What to produce:
Return the run of lines below that opens with the line containing "Given: Click the Certification status field" and closes with the line containing "Given: Click the yellow Commercial dot icon", keeping each one exact.

Top of Raw data

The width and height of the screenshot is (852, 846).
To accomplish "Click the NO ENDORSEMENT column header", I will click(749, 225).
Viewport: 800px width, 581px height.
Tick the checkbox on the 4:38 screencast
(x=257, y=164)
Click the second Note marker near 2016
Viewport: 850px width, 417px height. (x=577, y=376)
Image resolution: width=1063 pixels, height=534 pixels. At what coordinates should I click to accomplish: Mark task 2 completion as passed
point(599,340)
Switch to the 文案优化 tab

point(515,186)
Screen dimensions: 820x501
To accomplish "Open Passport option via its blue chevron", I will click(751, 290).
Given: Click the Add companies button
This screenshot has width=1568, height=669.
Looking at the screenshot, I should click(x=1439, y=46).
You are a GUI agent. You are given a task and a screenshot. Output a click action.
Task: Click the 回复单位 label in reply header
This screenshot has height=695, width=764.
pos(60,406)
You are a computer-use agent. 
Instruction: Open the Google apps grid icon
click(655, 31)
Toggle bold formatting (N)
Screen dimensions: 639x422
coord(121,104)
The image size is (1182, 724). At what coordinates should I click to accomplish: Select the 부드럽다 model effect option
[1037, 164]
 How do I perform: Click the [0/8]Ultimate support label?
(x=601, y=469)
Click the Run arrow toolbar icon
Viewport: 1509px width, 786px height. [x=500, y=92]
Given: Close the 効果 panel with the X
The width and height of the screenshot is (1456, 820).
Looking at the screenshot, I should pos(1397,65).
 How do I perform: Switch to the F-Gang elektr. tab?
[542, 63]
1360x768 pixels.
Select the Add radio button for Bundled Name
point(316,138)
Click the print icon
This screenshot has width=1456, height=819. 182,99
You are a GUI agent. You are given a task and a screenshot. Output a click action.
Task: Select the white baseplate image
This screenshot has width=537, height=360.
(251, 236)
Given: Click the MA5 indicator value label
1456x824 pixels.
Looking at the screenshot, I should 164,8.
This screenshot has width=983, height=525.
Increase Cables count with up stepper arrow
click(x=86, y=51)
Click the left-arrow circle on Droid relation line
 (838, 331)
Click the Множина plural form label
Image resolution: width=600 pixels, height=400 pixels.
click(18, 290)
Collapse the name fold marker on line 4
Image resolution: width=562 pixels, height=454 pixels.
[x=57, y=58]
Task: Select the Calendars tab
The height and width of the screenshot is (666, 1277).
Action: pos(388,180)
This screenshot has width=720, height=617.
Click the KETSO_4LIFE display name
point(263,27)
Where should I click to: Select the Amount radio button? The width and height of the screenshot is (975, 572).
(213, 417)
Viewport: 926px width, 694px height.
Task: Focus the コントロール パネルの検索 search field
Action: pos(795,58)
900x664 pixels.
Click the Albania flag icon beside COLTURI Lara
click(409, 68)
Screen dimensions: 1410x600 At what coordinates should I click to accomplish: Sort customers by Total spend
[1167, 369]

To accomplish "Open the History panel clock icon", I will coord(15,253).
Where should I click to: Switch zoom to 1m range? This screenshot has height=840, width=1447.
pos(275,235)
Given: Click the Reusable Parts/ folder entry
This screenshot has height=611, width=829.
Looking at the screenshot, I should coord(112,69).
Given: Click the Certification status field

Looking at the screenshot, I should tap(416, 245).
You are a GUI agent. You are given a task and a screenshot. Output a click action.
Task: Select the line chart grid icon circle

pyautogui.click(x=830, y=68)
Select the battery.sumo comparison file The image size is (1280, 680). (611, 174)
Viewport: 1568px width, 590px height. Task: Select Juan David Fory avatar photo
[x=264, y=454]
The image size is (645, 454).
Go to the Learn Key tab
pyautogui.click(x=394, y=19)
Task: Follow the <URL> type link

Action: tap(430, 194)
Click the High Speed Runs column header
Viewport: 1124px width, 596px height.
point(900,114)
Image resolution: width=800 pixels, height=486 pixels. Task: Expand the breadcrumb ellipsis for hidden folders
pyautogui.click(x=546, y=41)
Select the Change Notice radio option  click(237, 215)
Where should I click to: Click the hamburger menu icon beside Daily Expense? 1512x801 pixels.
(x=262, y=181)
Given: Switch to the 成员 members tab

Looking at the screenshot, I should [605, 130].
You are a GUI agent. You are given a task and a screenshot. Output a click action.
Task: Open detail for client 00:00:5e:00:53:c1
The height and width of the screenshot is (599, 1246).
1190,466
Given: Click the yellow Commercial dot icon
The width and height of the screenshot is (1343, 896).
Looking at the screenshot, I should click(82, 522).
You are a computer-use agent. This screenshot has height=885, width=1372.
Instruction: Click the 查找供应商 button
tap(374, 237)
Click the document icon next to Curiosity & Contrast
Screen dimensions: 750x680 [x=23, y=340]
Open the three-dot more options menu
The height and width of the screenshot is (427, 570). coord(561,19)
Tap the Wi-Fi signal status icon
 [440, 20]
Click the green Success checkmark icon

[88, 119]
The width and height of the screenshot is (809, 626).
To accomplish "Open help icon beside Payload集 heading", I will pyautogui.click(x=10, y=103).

Bottom of Raw data

Answer space:
Given: Click the Certification status field

Looking at the screenshot, I should tap(416, 245).
You are a GUI agent. You are given a task and a screenshot. Output a click action.
Task: Select the line chart grid icon circle

pyautogui.click(x=830, y=68)
Select the battery.sumo comparison file The image size is (1280, 680). (611, 174)
Viewport: 1568px width, 590px height. Task: Select Juan David Fory avatar photo
[x=264, y=454]
The image size is (645, 454).
Go to the Learn Key tab
pyautogui.click(x=394, y=19)
Task: Follow the <URL> type link

Action: tap(430, 194)
Click the High Speed Runs column header
Viewport: 1124px width, 596px height.
point(900,114)
Image resolution: width=800 pixels, height=486 pixels. Task: Expand the breadcrumb ellipsis for hidden folders
pyautogui.click(x=546, y=41)
Select the Change Notice radio option  click(237, 215)
Where should I click to: Click the hamburger menu icon beside Daily Expense? 1512x801 pixels.
(x=262, y=181)
Given: Switch to the 成员 members tab

Looking at the screenshot, I should [605, 130].
You are a GUI agent. You are given a task and a screenshot. Output a click action.
Task: Open detail for client 00:00:5e:00:53:c1
The height and width of the screenshot is (599, 1246).
1190,466
Given: Click the yellow Commercial dot icon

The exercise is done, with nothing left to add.